** start of PASSAGE SHOWN **
Last week, I figured out that I am a part-time locust. Here’s how it happened.
I was picking the brain of a restauranteur for insight into things like Groupon. He confirmed what we all understand in the abstract: that these deals are terrible for the businesses that offer them; that they draw in nomadic deal hunters from a vast surrounding region who are unlikely to ever return; that most deal-hunters carefully ensure that they spend just the deal amount or slightly more; that a badly designed offer can bankrupt a small business.
He added one little factoid I did not know: offering a Groupon deal is by now so strongly associated with a desperate, dying restaurant that professional food critics tend to write off any restaurant that offers one without even trying it.
Yet, I’ve used (and continue to use) these services and don’t feel entirely terrible about doing so, or truly complicit in the depredations of Groupon. Why? It’s because, like most of the working class, I’ve developed a locust morality.
Thinking about locusts and the behavior of customers around services like Groupon, I’ve become convinced that the phrase “sharing economy” is mostly a case of putting lipstick on a pig. What we have here is a locust economy. Let me explain what that means.
Why locusts? Because I just learned a fascinating fact about them: they are not a separate species.
** end of PASSAGE SHOWN **
▶ REQUESTS:
1/ Copy everything in the locust economy essay from "Last week, I" down to "even trying it.", word for word.
2/ In the locust economy essay, what do professional food critics tend to do with a restaurant that offers a Groupon deal?
3/ Extend the locust economy essay onward from its final sentence.
** start of DATASET EXCERPT **
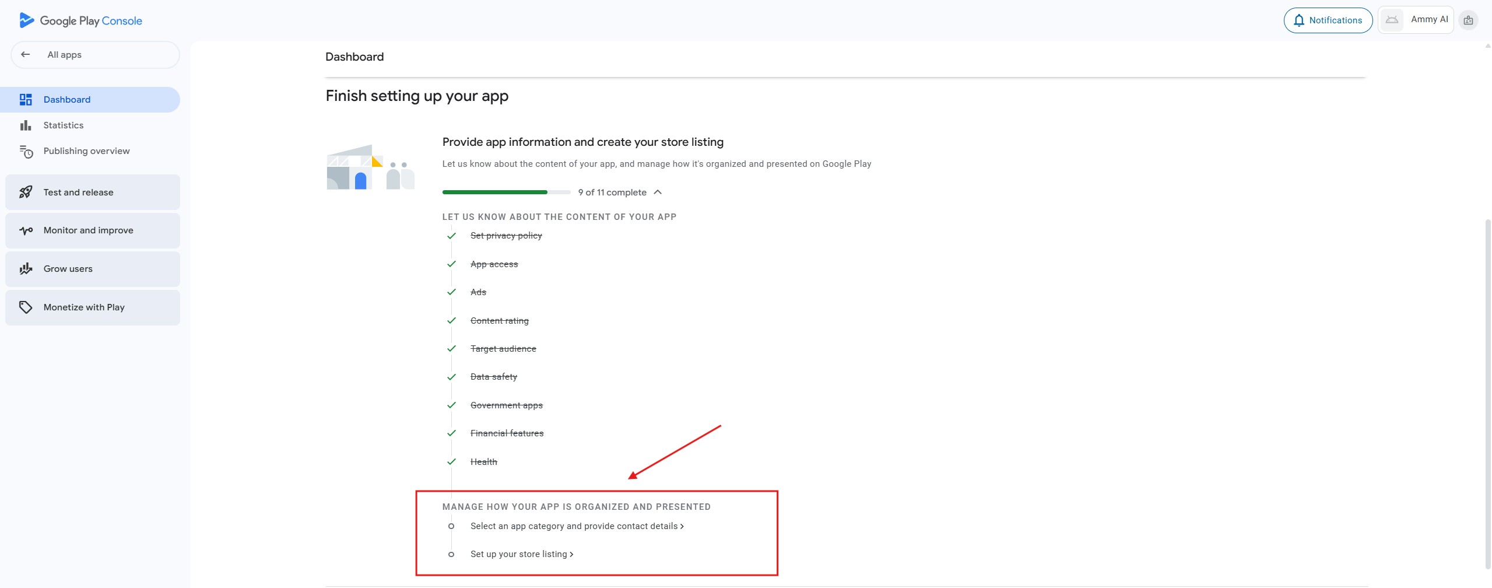Image resolution: width=1492 pixels, height=588 pixels.
Task: Click the circle beside Select an app category
Action: (x=451, y=526)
** end of DATASET EXCERPT **
▶ ANSWERS IN ORDER:
1/
Last week, I figured out that I am a part-time locust. Here’s how it happened.
I was picking the brain of a restauranteur for insight into things like Groupon. He confirmed what we all understand in the abstract: that these deals are terrible for the businesses that offer them; that they draw in nomadic deal hunters from a vast surrounding region who are unlikely to ever return; that most deal-hunters carefully ensure that they spend just the deal amount or slightly more; that a badly designed offer can bankrupt a small business.
He added one little factoid I did not know: offering a Groupon deal is by now so strongly associated with a desperate, dying restaurant that professional food critics tend to write off any restaurant that offers one without even trying it.

2/ They tend to write it off without even trying it.

3/
Locusts are the swarming phase of certain polymorphic grasshoppers that are normally solitary creatures, but under certain conditions (such as overcrowding, certain chemical trigger conditions and other subtleties I don’t get) they change their physical appearance, get a lot stronger, a lot more gregarious and aggressive, and form huge nomadic swarms. The picture above shows the two phases of the desert locust. At one time, they were thought to be distinct species.
When I first learned about this bit of science trivia last week, my immediate reaction was “wow, locusts are basically zombie grasshoppers!” But the more I thought about it, the more it struck me that this is a case of fact being stranger than fiction. Locusts are stranger and scarier than the zombies of our imagination.
And the more I thought about it, the more I also realized that I was a locust. Maybe 1/8 locust as a consumer, and probably 1/2 locust as an economic producer.
If you’ve ever participated in the “sharing economy” in any way, not just the worst-case act of offering or using a Groupon deal, you’re a locust too. Participation in anything from Airbnb to Zipcar (convenient A-Z phrase there) makes you at least partly a locust. It also does not matter whether you use a p2p resource base, one supplied by a small business sector, or one supplied by a big company. You’re a locust in all those cases.
I expect there are people out there who avoid operations of known dubious repute like Groupon, but the idea that this alone frees you of complicity in the locust economy is laughable. It is far bigger, and far harder to escape from than you think.
Zombies versus Locusts
For some time now, I’ve been fond of the idea that consumers are like zombies, and that during recessions, they are scarier than big capitalists (vampires). A few years ago, there was a vigorous online debate about the relationship between the state of the economy and the relative popularity of vampire and zombie movies.
Apparently, zombie movies are more popular during recessions.
It’s not hard to see why the analogy is so attractive. The identification of mindless consumerism with zombie behavior is very tempting. I offered my own related spin a few years back (The Gollum Effect).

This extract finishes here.